Without Fiber, Kansas will fall behind

Future-Proof our State by Investing in Fiber

Many parts of Kansas are suffering the pain of 25 Mbps or slower connections. And 100 Mbps service is barely adequate for families and businesses with today’s video calls, streaming, and smart homes. Imagine our world in 10 years…25 years…50 years…when every “thing” is connected, and every person is connected in ways that we can’t yet conceive.

State and local officials: NOW IS THE TIME TO BUILD FIBER

Here’s what you can do to provide a long-term broadband solution.

1. Set a standard for Kansas when it comes to speed and latency

Speed is no longer the debate holding up progress. Kansas must set a standard for fiber. With limitless capacities, fiber is the only technology scalable for the state’s future. We believe in a goal of 80/20 — meaning 80% of Kansans would have a future-proof fiber service level of symmetrical 1 Gbps download and upload speeds. In rare and extreme cases, 20% would have a minimum speed of 100 Mbps download provided through alternative technologies like wireless or satellite.

2. Invest once, invest smartly, with fiber

Choosing fiber won’t require more wasteful state or federal investment in yesterday’s technology. Fiber should be prioritized because it is a long-term solution. Betting on fiber means we’ll be funding a solution that will take us at least 50 years into the future.
Technologies like low-earth-orbit (“LEO”) satellites have been promising a solution for years, but LEO is unproven, and these satellites have the same capacity limitations as wireless. Additionally, they are not scalable for future bandwidth needs, which double every three years.

Fiber is the only technology that has the potential to sustain our bandwidth needs for decades to come.

Kansas needs to make the decision to invest wisely with fiber, now. If we keep waiting, we’ll fall further behind.

3. Think rural

Sustainable life in rural Kansas depends on this infrastructure, yet our rural communities are consistently our most underserved. Some without any infrastructure beyond a cellular hotspot. Agriculture remains a pillar of the Kansas economy, and we must ensure this pillar has service levels equal to that of urban areas to protect other investments and encourage economic growth.

4. Move on from mapping

We’ve talked about Kansas’ digital divide for years. Yet, we continue to delay programs in the hopes of creating the perfect map or obtaining the perfect dataset. It doesn’t exist. Kansas needs to solve the digital divide for good by deploying broadband in the areas where we know it’s needed, where businesses and residents tell us they need it, instead of basing grant decisions on arbitrary maps created from providers incentivized to game the system to protect their long-held turf. Further, if Kansas develops a fiber-first model, maps already exist showing where fiber is and where it is not.

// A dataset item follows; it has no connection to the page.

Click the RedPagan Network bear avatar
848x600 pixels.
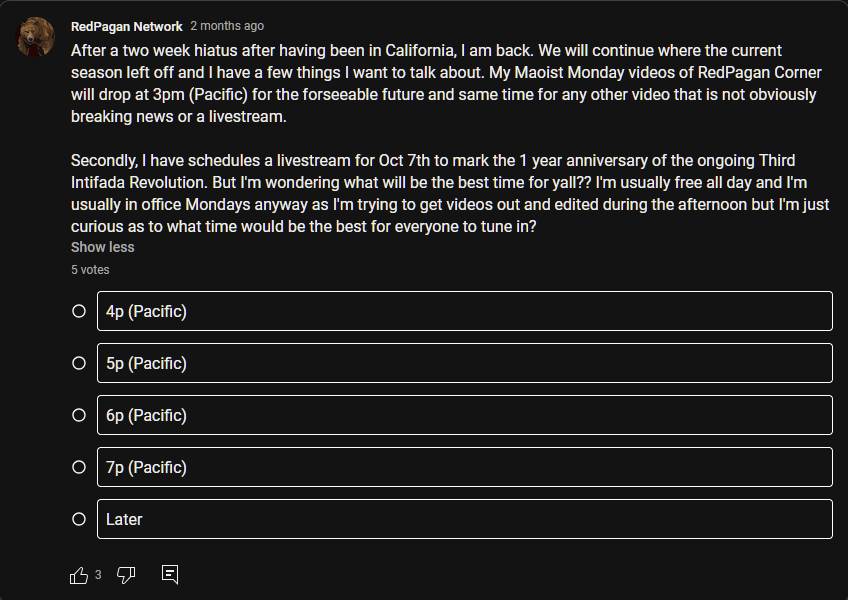tap(36, 37)
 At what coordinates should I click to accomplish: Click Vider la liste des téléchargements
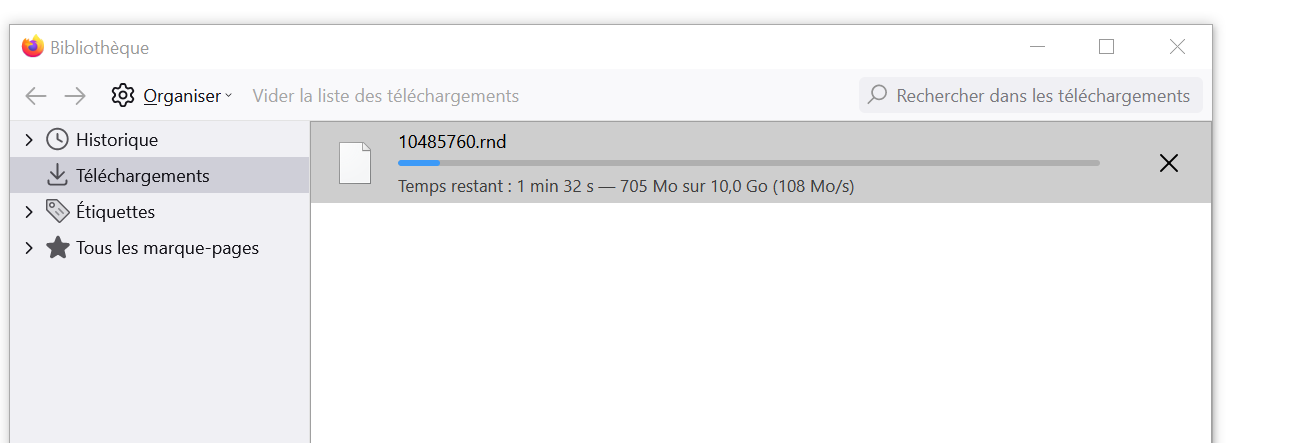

5. Kansas needs to expedite its work on new broadband programs if it wants to compete in the digital age

Kansas is behind its sister states in developing broadband funding programs supported by federal ARPA and infrastructure funding dollars. Funding should be swiftly channeled into the creation of broadband grant programs supported by ARPA and Infrastructure Act funds. Kansans without fast broadband need a solution now. Timing is also important because Kansas is competing with other states across the nation for fiber optic cable, contractors and equipment. With this in mind, we encourage the state to shore up staffing in the office of broadband to levels similar to other states.

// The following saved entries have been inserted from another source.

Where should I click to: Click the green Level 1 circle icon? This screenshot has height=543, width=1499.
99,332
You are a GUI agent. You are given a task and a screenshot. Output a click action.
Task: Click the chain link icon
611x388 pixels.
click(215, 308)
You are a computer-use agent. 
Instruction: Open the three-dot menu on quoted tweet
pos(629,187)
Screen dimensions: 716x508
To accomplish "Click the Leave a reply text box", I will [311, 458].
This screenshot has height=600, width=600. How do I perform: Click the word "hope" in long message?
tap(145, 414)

6. Update outdated policies to find funding

Kansas phone companies receive a $40M entitlement to maintain old, useless landline telephone technology with zero statutory focus on broadband. If these funds were reallocated competitively to high-performing broadband providers, rural Kansas would no longer be left behind. Reform of the Kansas Universal Service Funds program is needed. Reallocating these funds, like the federal government did more than a decade ago, creates a long-term funding stream for broadband with no increase in taxes.

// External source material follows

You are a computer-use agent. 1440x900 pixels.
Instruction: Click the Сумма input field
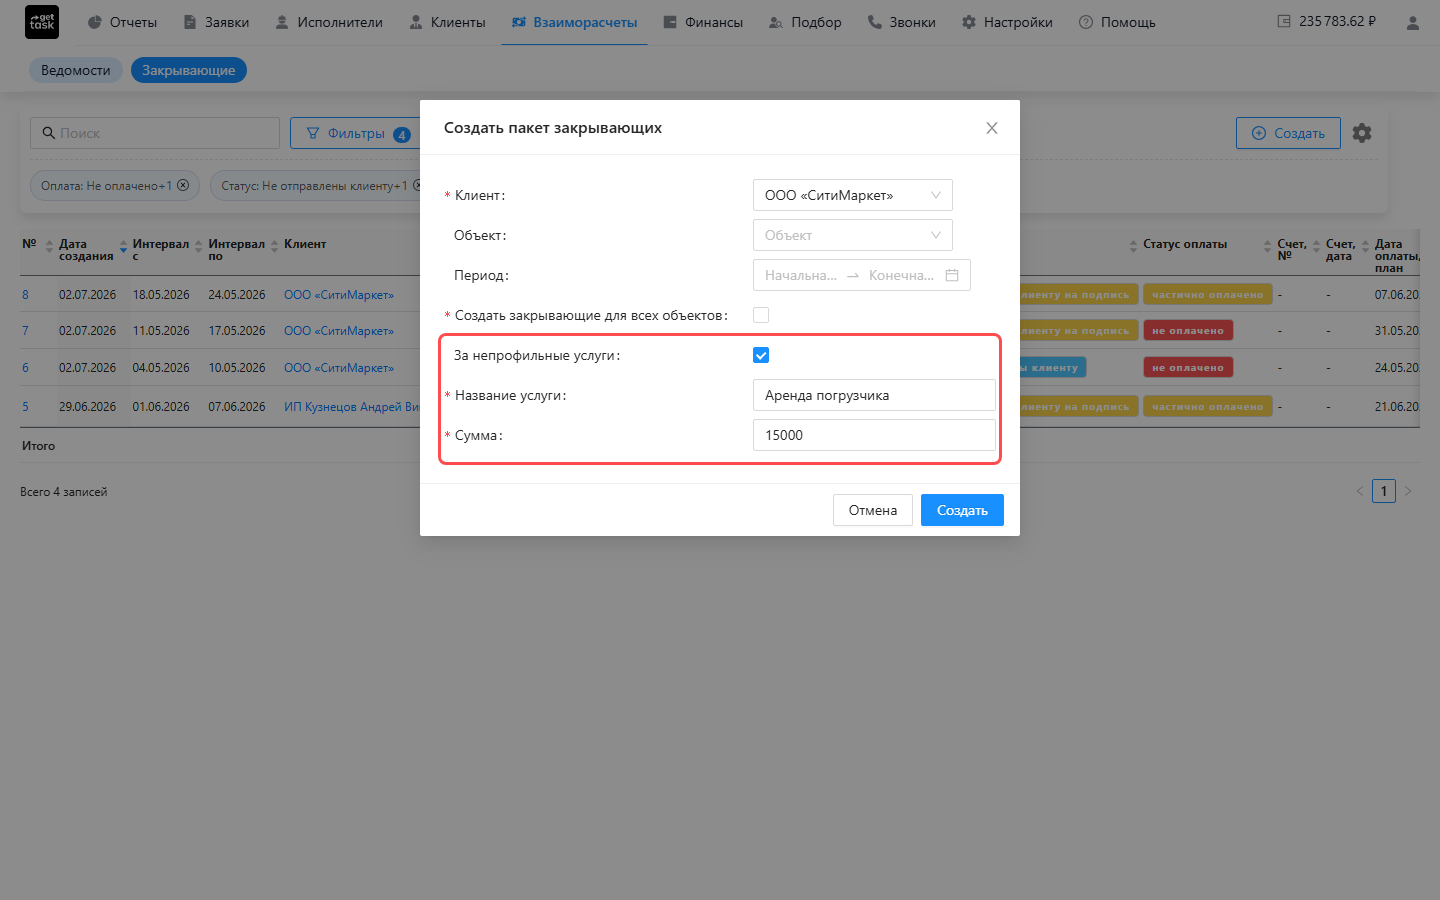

7. Address unreasonable access and fee requirements for public right of way

This Legislature should adopt the recommendations of the 2018-19 Kansas Broadband Deployment task force, which included better access to public right-of-way, accelerating approval of construction permits and asking local governments to charge fees that are based only on their actual costs. We can recount instances of localities that charged in the thousands of dollars for permitting when the intended purpose of such charges is to merely recoup the cost of administering the permits. This is an enormous hindrance to broadband deployment in those areas.